Four years have passed, but there has been no court decision yet. Rijhu has switched three lawyers in the meanwhile, selling a cow, two buffalos and eight goats in order to afford them.
“I am immersed in debt, despite spending all my agricultural income for the last four years,” he says. “It’s all over for me now.”
Advocate Hemandas Kolhi, who practises at the District Court Mirpurkhas and is also a Sindh High Court Bar Association lawyer for the last 11 years, believes that the scheduled caste Hindu communities of Sindh have no knowledge about the existence of the Sindh Hindus Marriage Act 2016, which later became the Sindh Hindus Marriage (Amendment) Act 2018.
“This is why it has not been truly implemented,” he says. “Moreover, the lawyers are mostly Muslim and do not have a clue about certain sections of this law,” Hemandas says.

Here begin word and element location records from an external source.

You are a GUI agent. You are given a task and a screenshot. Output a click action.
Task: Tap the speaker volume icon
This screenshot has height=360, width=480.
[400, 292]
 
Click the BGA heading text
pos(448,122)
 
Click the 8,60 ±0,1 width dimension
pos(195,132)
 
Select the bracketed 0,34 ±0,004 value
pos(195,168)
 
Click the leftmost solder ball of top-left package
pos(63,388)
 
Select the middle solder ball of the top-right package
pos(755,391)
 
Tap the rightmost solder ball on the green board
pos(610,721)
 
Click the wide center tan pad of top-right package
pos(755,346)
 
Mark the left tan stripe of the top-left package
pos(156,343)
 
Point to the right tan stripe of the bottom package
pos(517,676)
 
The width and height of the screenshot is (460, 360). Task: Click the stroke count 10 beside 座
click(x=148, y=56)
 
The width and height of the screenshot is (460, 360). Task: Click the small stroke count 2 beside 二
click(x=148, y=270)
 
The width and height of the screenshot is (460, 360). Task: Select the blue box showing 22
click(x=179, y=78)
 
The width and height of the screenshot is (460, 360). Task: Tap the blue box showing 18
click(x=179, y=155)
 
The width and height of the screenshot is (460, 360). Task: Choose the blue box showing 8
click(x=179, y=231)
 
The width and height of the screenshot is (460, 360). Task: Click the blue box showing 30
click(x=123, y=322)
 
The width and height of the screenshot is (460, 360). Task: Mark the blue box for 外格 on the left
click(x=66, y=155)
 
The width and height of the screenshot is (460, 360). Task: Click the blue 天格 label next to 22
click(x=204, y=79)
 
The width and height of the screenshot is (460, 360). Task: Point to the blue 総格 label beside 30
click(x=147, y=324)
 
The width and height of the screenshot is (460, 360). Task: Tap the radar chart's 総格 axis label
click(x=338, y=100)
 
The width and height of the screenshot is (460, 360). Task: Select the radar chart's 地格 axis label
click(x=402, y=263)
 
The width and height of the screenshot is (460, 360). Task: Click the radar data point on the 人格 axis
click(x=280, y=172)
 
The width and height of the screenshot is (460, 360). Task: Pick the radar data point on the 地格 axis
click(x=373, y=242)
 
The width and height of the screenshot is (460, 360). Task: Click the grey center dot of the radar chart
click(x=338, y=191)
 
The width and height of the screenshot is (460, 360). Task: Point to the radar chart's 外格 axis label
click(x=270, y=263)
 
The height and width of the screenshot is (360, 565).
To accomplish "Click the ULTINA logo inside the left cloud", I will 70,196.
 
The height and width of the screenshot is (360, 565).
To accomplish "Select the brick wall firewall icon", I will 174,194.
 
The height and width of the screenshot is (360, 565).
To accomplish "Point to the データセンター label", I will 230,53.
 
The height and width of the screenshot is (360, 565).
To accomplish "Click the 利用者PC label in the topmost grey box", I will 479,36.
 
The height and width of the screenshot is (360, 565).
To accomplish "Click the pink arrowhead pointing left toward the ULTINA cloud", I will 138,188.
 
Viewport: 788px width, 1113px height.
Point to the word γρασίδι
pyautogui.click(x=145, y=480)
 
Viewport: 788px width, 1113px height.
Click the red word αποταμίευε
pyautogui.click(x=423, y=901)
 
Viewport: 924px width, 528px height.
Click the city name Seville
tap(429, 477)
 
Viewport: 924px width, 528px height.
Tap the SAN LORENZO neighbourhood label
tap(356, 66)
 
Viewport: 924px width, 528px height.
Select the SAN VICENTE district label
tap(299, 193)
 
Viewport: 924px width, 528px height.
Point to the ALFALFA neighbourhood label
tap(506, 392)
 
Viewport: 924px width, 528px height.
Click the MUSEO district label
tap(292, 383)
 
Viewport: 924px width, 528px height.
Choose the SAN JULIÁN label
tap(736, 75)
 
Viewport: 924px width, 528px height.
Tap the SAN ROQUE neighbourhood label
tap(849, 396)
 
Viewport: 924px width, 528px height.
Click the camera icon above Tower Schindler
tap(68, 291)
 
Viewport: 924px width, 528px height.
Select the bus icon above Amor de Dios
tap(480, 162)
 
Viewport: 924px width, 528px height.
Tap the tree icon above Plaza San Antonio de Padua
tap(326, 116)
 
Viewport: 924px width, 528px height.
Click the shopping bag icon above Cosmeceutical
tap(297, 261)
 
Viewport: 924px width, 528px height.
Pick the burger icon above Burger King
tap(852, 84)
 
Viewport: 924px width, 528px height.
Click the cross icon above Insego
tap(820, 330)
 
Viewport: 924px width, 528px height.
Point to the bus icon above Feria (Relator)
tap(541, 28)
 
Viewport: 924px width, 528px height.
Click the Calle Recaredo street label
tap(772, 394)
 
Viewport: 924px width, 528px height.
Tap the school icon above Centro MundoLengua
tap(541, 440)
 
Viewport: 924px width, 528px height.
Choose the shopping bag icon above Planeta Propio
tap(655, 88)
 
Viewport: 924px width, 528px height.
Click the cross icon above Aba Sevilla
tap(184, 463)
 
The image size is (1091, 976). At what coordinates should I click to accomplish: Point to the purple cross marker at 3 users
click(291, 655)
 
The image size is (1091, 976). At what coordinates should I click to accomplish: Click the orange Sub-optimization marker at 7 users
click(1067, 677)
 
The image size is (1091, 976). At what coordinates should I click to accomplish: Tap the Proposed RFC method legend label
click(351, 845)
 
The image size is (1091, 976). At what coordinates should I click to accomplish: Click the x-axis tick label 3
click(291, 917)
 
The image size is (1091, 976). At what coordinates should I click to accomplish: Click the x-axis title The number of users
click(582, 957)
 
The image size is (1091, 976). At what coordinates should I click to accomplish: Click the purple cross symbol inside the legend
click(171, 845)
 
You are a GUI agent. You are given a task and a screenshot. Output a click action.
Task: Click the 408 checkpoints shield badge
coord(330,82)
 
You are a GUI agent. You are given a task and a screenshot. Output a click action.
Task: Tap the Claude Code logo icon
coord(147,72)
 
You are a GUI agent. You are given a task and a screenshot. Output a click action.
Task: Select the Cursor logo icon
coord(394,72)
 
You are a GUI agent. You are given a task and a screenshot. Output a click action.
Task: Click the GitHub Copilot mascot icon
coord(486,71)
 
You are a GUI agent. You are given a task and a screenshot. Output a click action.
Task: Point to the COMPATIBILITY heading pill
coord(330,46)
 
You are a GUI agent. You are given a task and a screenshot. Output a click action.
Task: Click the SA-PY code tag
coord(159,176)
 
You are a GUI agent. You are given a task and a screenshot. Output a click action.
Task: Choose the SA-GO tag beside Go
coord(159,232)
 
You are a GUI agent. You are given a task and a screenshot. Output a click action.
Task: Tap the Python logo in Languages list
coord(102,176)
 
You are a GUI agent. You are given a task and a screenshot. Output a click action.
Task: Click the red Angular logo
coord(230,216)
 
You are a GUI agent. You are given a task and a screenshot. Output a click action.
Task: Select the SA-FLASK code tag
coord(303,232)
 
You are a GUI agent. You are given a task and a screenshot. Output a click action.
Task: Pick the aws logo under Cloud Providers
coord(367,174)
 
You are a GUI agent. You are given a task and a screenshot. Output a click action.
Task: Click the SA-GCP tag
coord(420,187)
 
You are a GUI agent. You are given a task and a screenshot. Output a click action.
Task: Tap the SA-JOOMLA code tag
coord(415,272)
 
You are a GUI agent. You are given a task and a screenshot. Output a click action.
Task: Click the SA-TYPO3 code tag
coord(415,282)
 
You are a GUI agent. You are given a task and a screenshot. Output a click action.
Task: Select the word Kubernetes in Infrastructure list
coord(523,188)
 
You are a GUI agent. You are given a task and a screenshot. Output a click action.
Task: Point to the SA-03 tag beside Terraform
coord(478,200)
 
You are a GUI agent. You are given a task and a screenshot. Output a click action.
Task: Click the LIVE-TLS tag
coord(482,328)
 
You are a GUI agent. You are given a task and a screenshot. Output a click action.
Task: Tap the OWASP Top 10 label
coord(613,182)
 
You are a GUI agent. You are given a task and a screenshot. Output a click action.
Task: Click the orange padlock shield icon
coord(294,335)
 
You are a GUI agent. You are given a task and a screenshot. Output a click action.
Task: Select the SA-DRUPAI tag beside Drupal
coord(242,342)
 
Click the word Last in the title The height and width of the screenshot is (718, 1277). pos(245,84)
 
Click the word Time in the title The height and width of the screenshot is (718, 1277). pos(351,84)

“For instance, the lawyers working on Shanti’s case are Muslim. If the case regarding termination of a marriage was filed under the Sindh Hindus Marriage Act, the decision would not have taken more than 75 days. But the suit of Dowry Articles, Maintenance and Dissolution of Marriage against Thanwar has probably been filed under Muslim marriage laws, which is why it is taking forever.”
Although he was not completely sure, Shanti’s father also thinks Shanti’s case was filed under the Muslim laws rather than the Sindh Hindus Marriage Act.
According to Hemandas, the Hindu law addresses many religious and social anomalies which have damaged the lives of thousands of women of Sindh’s scheduled caste Hindu communities for centuries.
“This law states that a couple getting married should be 18 years of age, the pandit who solemnises the marriage should be registered with the union council where the marriage takes place, and a woman can terminate her abusive marriage, and a divorced woman can remarry,” says the advocate.
An anti-caste activist, Sufi Hussain, points out that people are reluctant to leave the dominant patriarchal system, and their ancestral customs and practices. “If the Sindh Hindus Marriage Act 2018 gets implemented, women will ask for their due marital rights, which will be impossible for the men of Hindu castes to accept, because they have dominated women for centuries,” he says.
Hussain believes that the Hindu scheduled caste communities should be prepared for a big social change before implementation of Sindh Hindus Marriage Act 2018. “Once it is implemented, social issues such as domestic violence, forced conversions, dowry, remarriage, forced sex work and the rising suicide rate being faced particularly by Hindu women, will be fixed,” he says.
Chawan Kolhi, a social worker based in village Sobho Kolhi in Badin district, urges immediate government action regarding implementation of this law, as the lives of hundreds of women are in jeopardy because of this inactive law.
“Two girls from two different villages of the Kolhi community in district Badin recently committed suicide during the first half of this year,” he says. “They were verbally divorced by their husbands, and sent back to live with their parents or brothers. In the last two years, there have been five such cases.”
Mai Sonee, Shanti’s mother, remains anxious about her daughter’s tragic life. “I worry that Shanti might try to kill herself,” she admits. “With her marriage ending up in a tragedy, no one wants to marry my other four daughters.”
Last year, Thanwar married a girl of his choice, for which neither Shanti’s permission nor a divorce deed was sought. Meanwhile, even if Shanti receives her official notice of divorce, she cannot remarry because, as her mother says, “According to Hindu customs, no one marries a divorced girl.”
“I have to spend the rest of my life here in this dark hut, alone till my last breath,” says a despondent Shanti, staring into space.